* Given text

____

Das 2. Gebot (German for "The 2nd Commandment") is the third studio album released by the Neue Deutsche Härte band Unheilig. It was released on April 7, 2003, in two versions, a standard 12-track edition and a limited double-disc edition. The limited, double-disc edition includes the "Maschine" maxi-CD as a bonus disc. The song "Maschine" was used in Project Gotham Racing 2 for the Xbox.

In July 2009, Das 2. Gebot was re-released with new artwork and a remastered audio track.

Track listing 
Album disc:
Eva - 4:40
Maschine - 4:05
Gib mir mehr - 3:38
Sternenschiff - 4:38
Vollmond - 6:43
Jetzt noch nicht - 4:19
Der Mann im Mond - 3:56
Schutzengel - 4:24
Rache - 4:38
Mona Lisa - 4:15
Krieg der Engel - 4:05
Herzland - 3:43

Tracks 2, 3, 10 and 12 were produced by José Alvarez-Brill, while the remaining tracks were produced by Der Graf.

____

Items from a data source
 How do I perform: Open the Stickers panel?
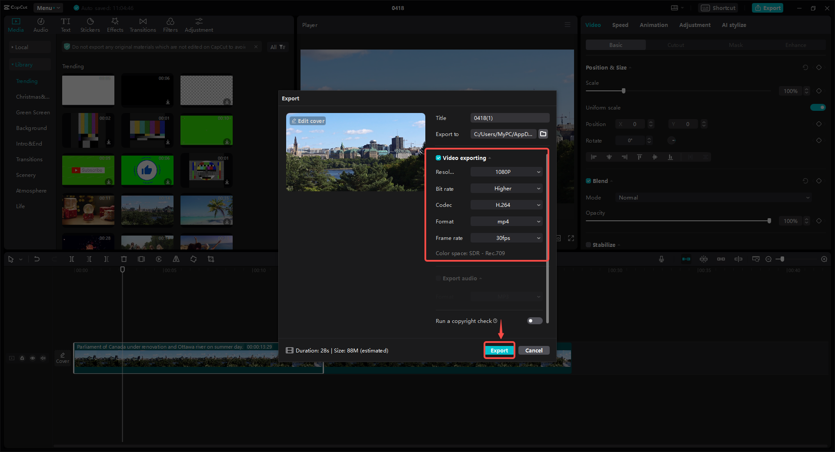(90, 24)
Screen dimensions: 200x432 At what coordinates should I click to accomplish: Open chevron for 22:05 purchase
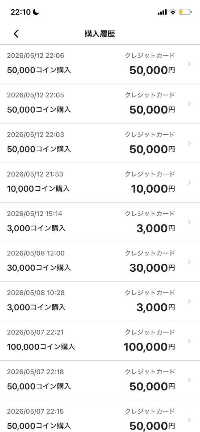point(189,104)

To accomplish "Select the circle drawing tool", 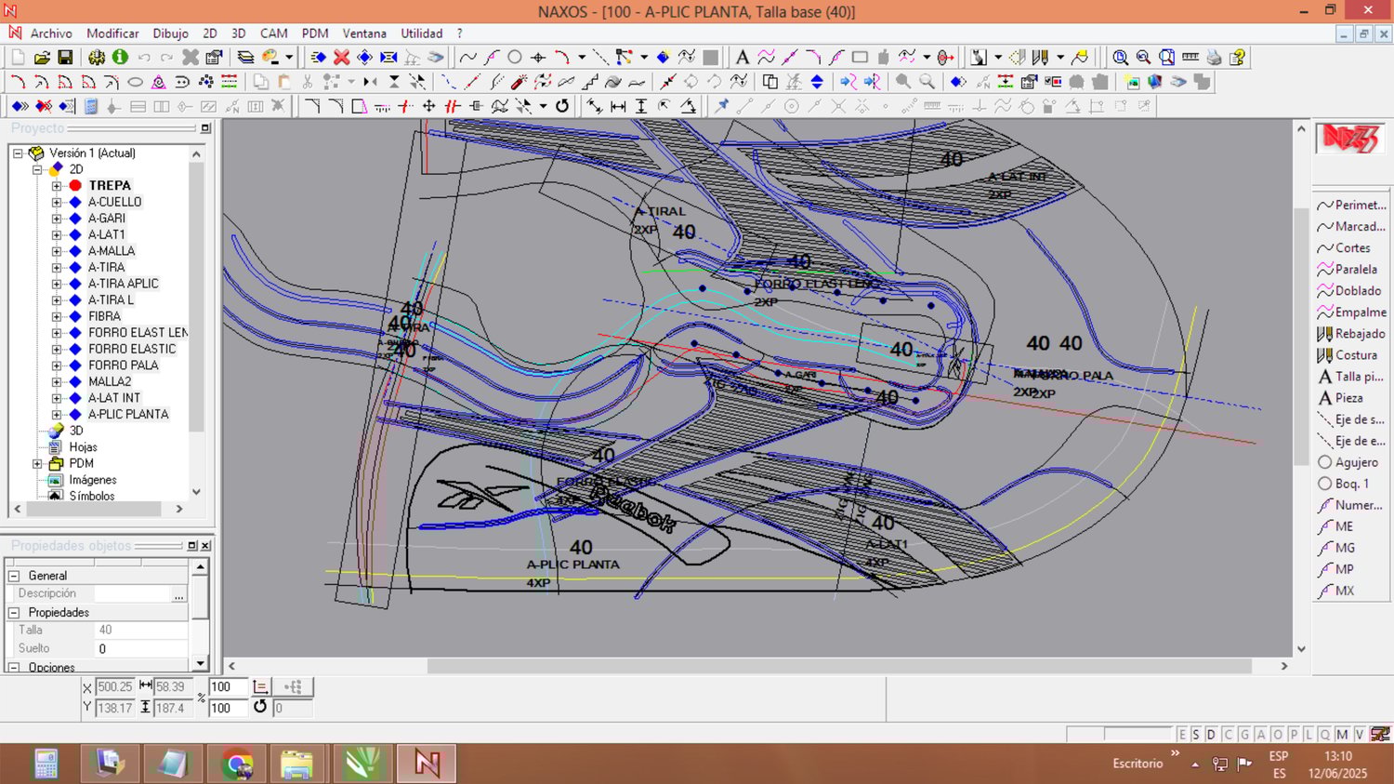I will 514,58.
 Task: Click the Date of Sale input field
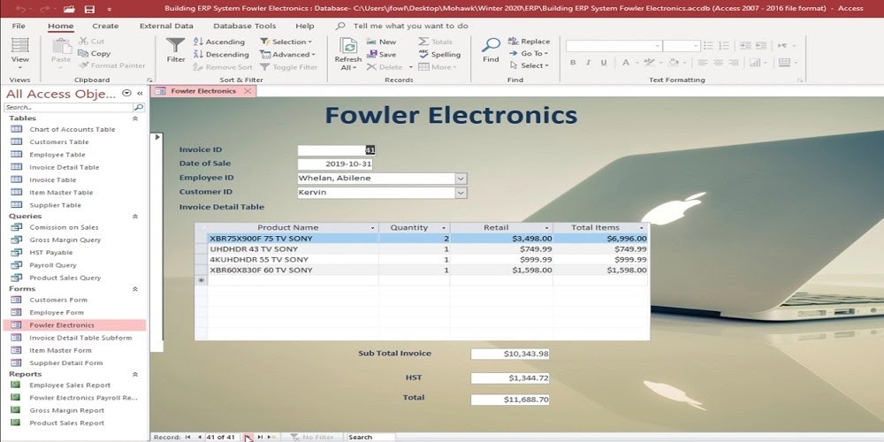(x=335, y=164)
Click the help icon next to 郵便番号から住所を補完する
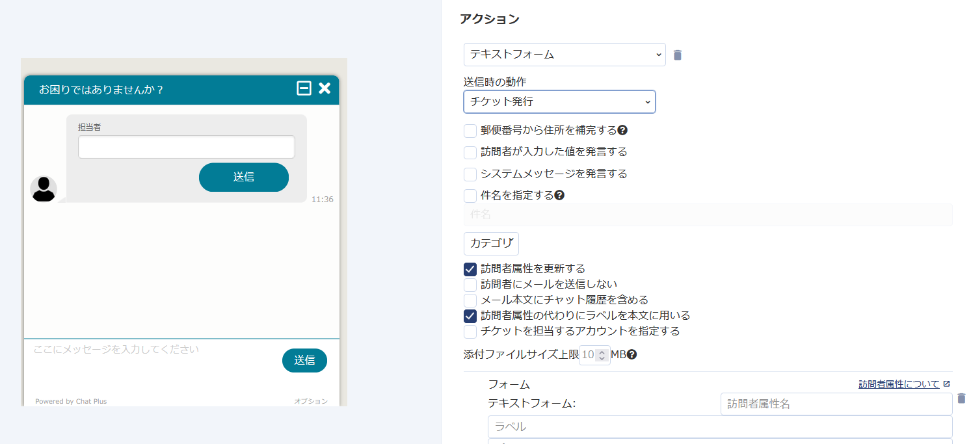Image resolution: width=971 pixels, height=444 pixels. coord(622,131)
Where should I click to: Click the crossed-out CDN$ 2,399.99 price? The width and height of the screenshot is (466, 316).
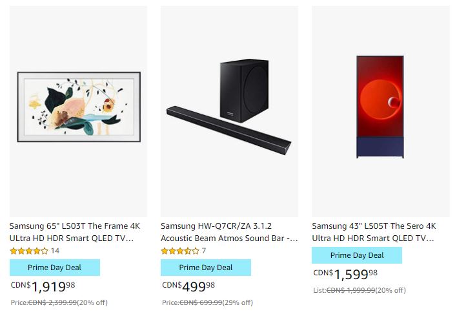tap(53, 302)
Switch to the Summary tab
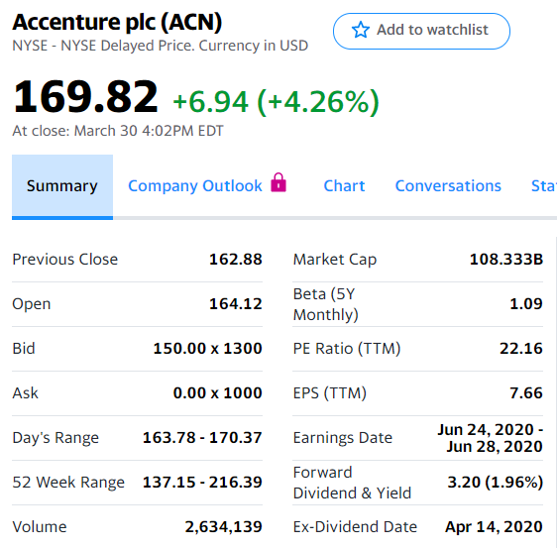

____

* What you need to do
- a) In the text about Das 2. Gebot, who produced the tracks other than 2, 3, 10 and 12?
- b) Reproduce the text about Das 2. Gebot from "Das 2. Gebot (German" up to and including "remastered audio track.".

* Answers below
- a) Der Graf

- b)
Das 2. Gebot (German for "The 2nd Commandment") is the third studio album released by the Neue Deutsche Härte band Unheilig. It was released on April 7, 2003, in two versions, a standard 12-track edition and a limited double-disc edition. The limited, double-disc edition includes the "Maschine" maxi-CD as a bonus disc. The song "Maschine" was used in Project Gotham Racing 2 for the Xbox.

In July 2009, Das 2. Gebot was re-released with new artwork and a remastered audio track.